### Reading passage
--*--
The Clinton-era Workforce Investment Act of 1998 (WIA) has done more to harm the staffing (employment) services industry in Michigan and the United States than anything since FDR’s New Deal. And yet, this federal statute is due to be reauthorized next year by Congress and shortly thereafter by the Michigan Legislature and Governor.

In fact, since 1998, the state has facilitated this federal intrusion into state labor markets by accepting $62.5 million in annual WIA money. WIA funding enables Michigan to operate 104 local labor exchange and training centers, called “one-stops,” or “Michigan Works” in this state. In addition, the state encourages the use of federal tax credits and state grant programs to entice and subsidize large companies to engage in Michigan Works recruiting on behalf of large companies.

How did the state get into this predicament? Why is this traditionally private business activity being threatened? The short answer is: Congress invented a new labor entitlement when it passed WIA in 1998. All adult workers in America became entitled to use WIA-financed, one-stop career centers. (The U.S. Department of Labor actually handed out grants to states as far back as 1994 to establish the one-stop “infrastructure” nation-wide.) This is an entirely new governmental role where government one-stops are used to recruit ordinary, working adults seeking job upgrades and advancement in their careers. Michigan Works one-stops are now directly competing with the private sector for the state labor market and their role in this is growing.

In fact, the states of Florida, Kentucky, and Washington have equivalent or worse intrusions, and Massachusetts, Utah, Pennsylvania, Wisconsin, Minnesota, New York and California are gearing up for comparable market interventions. Michigan just happens to be one of the more sophisticated state workforce regime-builders.

The staffing services industry in the United States is a $66 billion annual business, employing 2.2 million people daily, through thousands of service outlets. Although many people think staffing services as simply a placement service for temporary workers, 72 percent of temporary employees actually move into permanent positions, according to the American Staffing Association.
--*--
### To do
**A)** Answer these about the passage on the Workforce Investment Act:
(i) How much WIA money does Michigan accept each year?
(ii) How many local labor exchange and training centers does WIA funding let Michigan operate?
(iii) According to the American Staffing Association, what percentage of temporary employees move into permanent positions?
**B)** Resume the passage on the Workforce Investment Act and the staffing services industry, picking up right after its last sentence.
The lines that come next have no connection to the passage on the Workforce Investment Act.

### Data segment
--*--
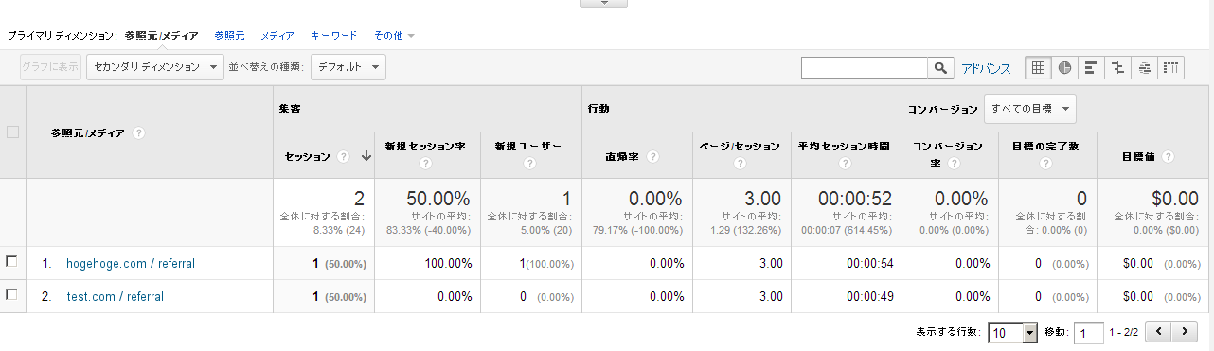
Task: Open the hogehoge.com / referral link
Action: point(131,264)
--*--
### Final answers
**A)**
(i) $62.5 million
(ii) 104
(iii) 72 percent

**B)**
Currently, about 500-600 private staffing services companies are responsible for 2000-2500 branch offices across Michigan, and most are at risk. Indeed, the foregoing high and low estimates are offered because it is evident that the recent recession and the federally financed Michigan Works state system is severely damaging the industry. Many companies have been put out of business. The Michigan Association of Staffing Services reports that the association lost half its membership in the last year due to the economic downturn and state competition by Michigan Works.

Last January 2002, Douglas Stites, CEO of Capital Area Michigan Works in Lansing, met with owners and managers of staffing services. He informed them that in their three-county capital area, Michigan Works would be engaging in a “direct outreach” strategy to the customers of staffing companies, and potential customers. The local one-stops would offer “free” recruiting and training services. In addition, targeted companies could apply for the federal Work Opportunity Tax Credit, the Welfare to Work Tax Credit, and various other state grants and subsidies. In effect, the federal and state government would pay companies to accept state-sponsored recruits.

Staffing services owners and managers are in a real bind because if they complain loudly about the negative effects of WIA and Michigan Works, they run the risk of alienating current and potential clients.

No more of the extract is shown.